--- ASSIGNED TASK ---
Please write out all the data that follows exactly, without the pictures.

--- INPUT ---

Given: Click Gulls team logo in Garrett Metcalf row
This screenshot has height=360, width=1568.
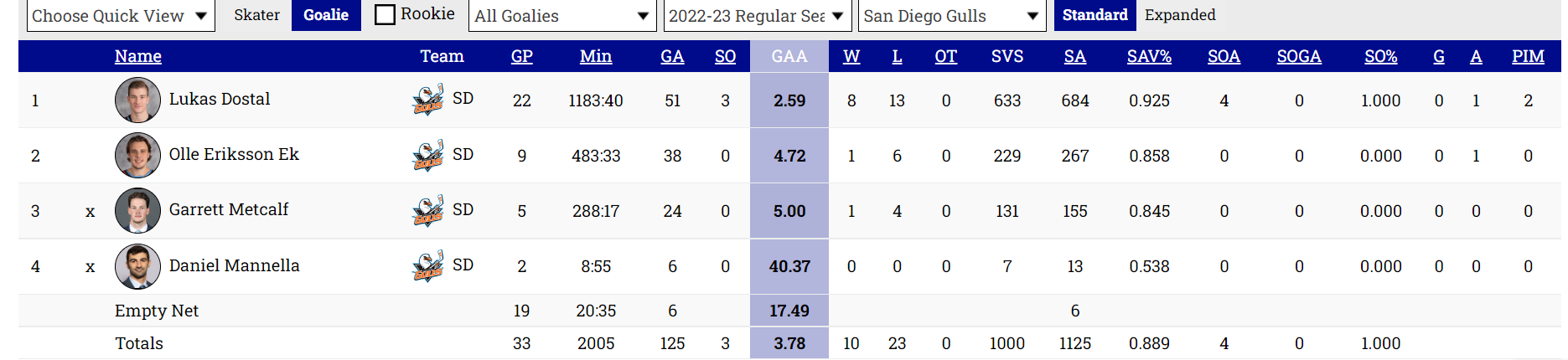Looking at the screenshot, I should (x=428, y=210).
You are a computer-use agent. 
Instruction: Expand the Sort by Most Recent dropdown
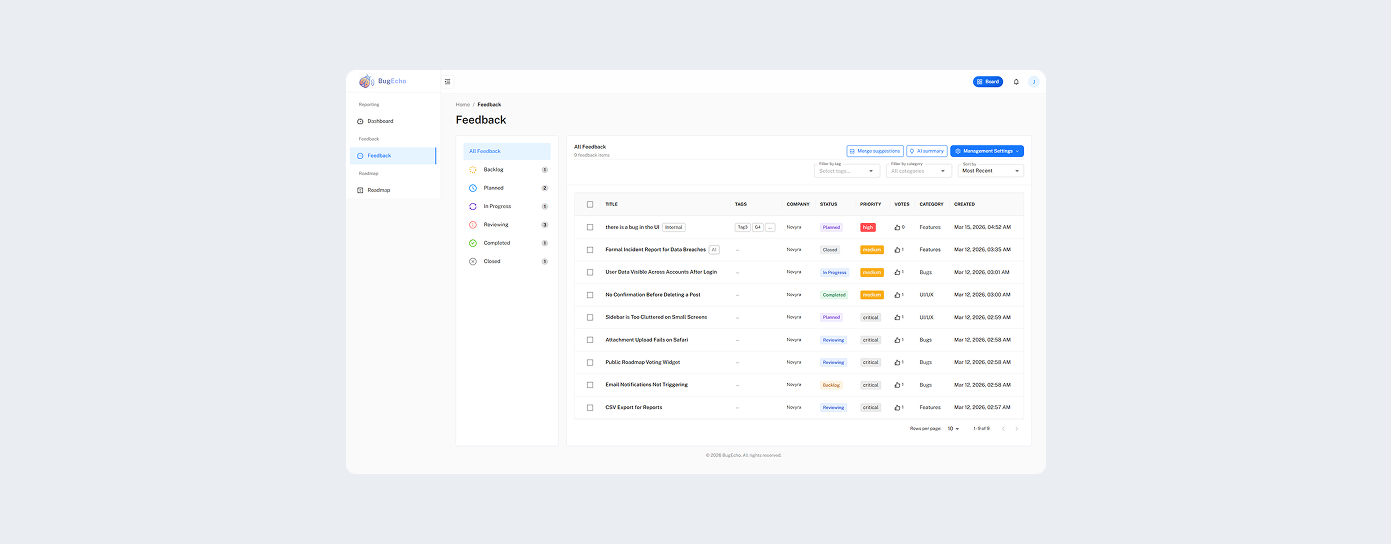(x=991, y=171)
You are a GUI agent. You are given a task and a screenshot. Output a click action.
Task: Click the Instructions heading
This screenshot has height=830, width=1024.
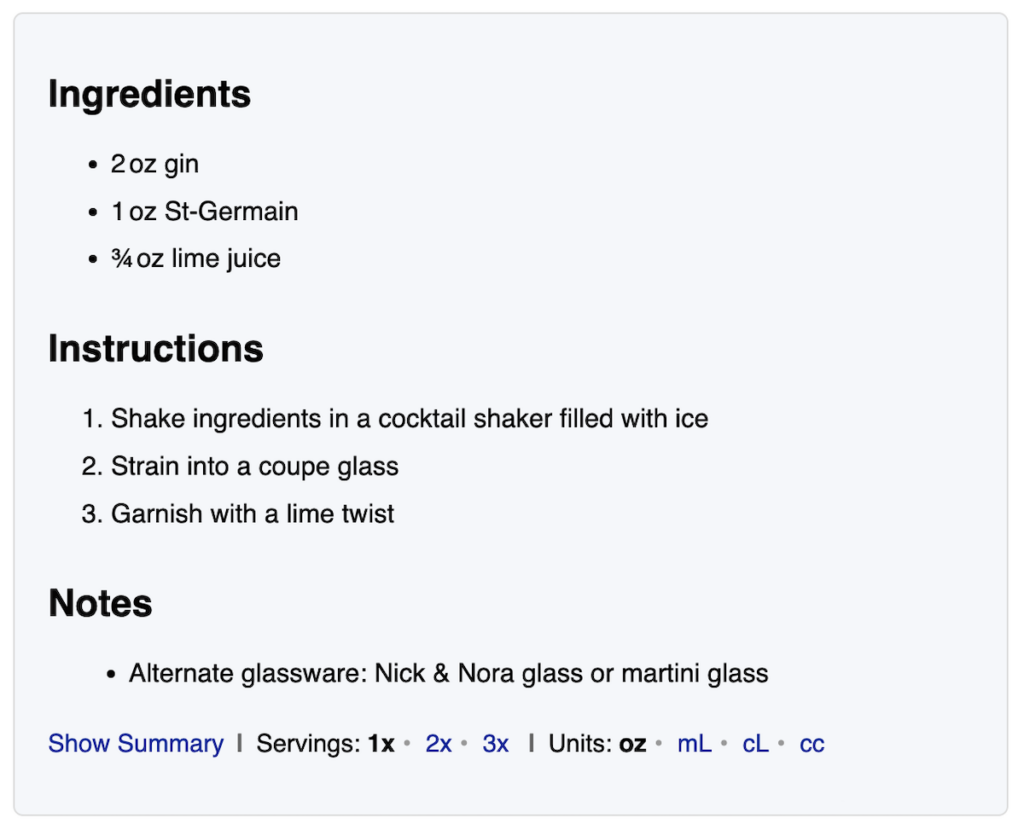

--- EXPECTED OUTPUT ---
Given: Click Gulls team logo in Garrett Metcalf row
This screenshot has height=360, width=1568.
Looking at the screenshot, I should (x=428, y=210).
You are a computer-use agent. 
Instruction: Expand the Sort by Most Recent dropdown
(x=991, y=171)
You are a GUI agent. You are given a task and a screenshot. Output a click action.
Task: Click the Instructions heading
This screenshot has height=830, width=1024.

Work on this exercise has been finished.